Instructions to follow:
Return each line of the entries that contains the string "This". Case counts.

— START OF Records shown —

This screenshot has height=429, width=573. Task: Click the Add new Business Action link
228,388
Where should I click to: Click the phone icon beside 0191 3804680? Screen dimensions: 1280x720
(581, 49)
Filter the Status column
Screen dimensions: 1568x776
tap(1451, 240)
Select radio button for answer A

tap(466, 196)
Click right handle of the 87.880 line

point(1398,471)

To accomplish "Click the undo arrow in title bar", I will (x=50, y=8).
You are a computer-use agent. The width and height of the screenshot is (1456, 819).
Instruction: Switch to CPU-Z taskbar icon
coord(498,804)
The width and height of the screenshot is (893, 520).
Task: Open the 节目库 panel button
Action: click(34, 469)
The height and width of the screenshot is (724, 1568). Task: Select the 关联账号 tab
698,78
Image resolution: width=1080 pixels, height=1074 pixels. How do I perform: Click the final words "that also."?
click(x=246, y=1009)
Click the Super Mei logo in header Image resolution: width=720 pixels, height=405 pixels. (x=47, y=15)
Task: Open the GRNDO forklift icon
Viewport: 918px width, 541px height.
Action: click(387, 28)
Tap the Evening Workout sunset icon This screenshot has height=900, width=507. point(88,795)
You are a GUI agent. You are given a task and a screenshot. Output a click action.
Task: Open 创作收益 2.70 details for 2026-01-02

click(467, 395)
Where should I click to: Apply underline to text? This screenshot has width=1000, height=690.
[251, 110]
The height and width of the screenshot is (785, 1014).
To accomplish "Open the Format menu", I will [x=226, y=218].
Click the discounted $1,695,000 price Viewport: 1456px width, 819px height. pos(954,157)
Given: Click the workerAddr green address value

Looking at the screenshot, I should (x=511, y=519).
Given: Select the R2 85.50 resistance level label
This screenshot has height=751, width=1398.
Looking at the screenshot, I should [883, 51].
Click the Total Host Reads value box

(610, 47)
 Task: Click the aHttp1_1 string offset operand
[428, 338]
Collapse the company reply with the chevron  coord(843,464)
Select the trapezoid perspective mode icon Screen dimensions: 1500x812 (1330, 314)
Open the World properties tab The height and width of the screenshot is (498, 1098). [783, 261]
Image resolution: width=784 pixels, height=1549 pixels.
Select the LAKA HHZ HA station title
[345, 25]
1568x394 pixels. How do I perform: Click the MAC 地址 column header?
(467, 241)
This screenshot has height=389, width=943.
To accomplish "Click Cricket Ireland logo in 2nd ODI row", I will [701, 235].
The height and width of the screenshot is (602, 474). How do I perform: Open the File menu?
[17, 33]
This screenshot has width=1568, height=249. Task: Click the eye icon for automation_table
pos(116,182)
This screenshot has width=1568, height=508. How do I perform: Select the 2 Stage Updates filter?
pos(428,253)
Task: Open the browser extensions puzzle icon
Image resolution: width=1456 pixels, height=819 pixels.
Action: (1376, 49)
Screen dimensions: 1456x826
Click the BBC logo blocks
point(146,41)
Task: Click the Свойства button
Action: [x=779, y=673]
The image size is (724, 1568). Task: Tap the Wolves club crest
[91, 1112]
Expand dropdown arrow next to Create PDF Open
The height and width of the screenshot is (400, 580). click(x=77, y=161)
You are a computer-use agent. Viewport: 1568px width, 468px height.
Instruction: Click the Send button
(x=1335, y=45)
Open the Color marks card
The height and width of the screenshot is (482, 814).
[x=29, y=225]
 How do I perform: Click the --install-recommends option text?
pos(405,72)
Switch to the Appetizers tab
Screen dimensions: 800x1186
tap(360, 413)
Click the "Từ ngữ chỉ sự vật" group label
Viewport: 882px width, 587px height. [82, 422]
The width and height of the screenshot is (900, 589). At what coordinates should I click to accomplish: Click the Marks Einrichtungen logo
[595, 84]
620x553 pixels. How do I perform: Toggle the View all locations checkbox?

— END OF Records shown —

Response below:
This screenshot has height=429, width=573. Task: Click the Add new Business Action link
Tap the Evening Workout sunset icon This screenshot has height=900, width=507. point(88,795)
Where should I click to: Apply underline to text? This screenshot has width=1000, height=690.
This screenshot has height=751, width=1398.
This screenshot has height=389, width=943.
This screenshot has width=1568, height=249. Task: Click the eye icon for automation_table
This screenshot has width=1568, height=508. How do I perform: Select the 2 Stage Updates filter?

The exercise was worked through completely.